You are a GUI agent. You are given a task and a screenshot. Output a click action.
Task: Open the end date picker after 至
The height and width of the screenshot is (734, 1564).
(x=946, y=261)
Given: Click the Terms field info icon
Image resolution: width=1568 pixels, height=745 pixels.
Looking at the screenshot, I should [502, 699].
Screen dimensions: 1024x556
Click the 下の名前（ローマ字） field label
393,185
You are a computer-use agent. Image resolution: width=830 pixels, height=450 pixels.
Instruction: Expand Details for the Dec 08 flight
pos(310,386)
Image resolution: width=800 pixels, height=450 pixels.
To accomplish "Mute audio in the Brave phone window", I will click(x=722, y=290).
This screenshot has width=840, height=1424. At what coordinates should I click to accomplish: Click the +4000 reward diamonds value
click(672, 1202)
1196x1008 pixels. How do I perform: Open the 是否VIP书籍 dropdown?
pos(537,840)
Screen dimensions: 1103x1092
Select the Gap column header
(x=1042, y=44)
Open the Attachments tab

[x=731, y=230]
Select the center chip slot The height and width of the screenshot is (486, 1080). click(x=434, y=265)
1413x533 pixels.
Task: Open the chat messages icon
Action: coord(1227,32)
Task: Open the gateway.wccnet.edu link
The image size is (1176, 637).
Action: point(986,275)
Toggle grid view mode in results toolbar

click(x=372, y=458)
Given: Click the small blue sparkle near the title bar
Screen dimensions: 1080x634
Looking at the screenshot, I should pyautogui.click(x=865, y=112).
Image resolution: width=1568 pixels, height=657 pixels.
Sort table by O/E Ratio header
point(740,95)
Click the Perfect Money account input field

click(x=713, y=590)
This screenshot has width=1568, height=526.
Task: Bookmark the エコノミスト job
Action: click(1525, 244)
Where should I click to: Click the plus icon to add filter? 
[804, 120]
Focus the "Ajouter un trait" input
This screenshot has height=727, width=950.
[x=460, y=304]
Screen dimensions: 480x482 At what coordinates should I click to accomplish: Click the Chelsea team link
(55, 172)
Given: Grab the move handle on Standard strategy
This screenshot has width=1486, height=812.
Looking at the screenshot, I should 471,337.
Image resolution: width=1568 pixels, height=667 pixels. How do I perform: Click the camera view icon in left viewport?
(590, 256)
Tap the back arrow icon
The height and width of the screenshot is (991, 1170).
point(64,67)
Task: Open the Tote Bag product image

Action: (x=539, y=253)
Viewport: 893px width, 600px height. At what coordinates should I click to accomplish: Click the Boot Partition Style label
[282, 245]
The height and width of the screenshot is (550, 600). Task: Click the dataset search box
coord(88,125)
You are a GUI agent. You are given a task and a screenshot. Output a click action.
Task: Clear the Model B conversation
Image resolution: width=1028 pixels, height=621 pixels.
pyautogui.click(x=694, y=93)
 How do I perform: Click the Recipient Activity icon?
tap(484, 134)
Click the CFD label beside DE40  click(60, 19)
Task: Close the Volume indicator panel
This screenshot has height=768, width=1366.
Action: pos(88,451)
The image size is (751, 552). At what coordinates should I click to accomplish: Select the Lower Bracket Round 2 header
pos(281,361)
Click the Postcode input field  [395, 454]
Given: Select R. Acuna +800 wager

▶ **Action item**
Please print exactly the lines from the one containing "Viewport: 893px width, 600px" through the last line of the records, both included, and nothing else.

▶ **Exercise response**
Viewport: 893px width, 600px height. At what coordinates should I click to accomplish: Click the Boot Partition Style label
[282, 245]
The height and width of the screenshot is (550, 600). Task: Click the dataset search box
coord(88,125)
You are a GUI agent. You are given a task and a screenshot. Output a click action.
Task: Clear the Model B conversation
Image resolution: width=1028 pixels, height=621 pixels.
pyautogui.click(x=694, y=93)
 How do I perform: Click the Recipient Activity icon?
tap(484, 134)
Click the CFD label beside DE40  click(60, 19)
Task: Close the Volume indicator panel
This screenshot has height=768, width=1366.
Action: pos(88,451)
The image size is (751, 552). At what coordinates should I click to accomplish: Select the Lower Bracket Round 2 header
pos(281,361)
Click the Postcode input field  [395, 454]
Given: Select R. Acuna +800 wager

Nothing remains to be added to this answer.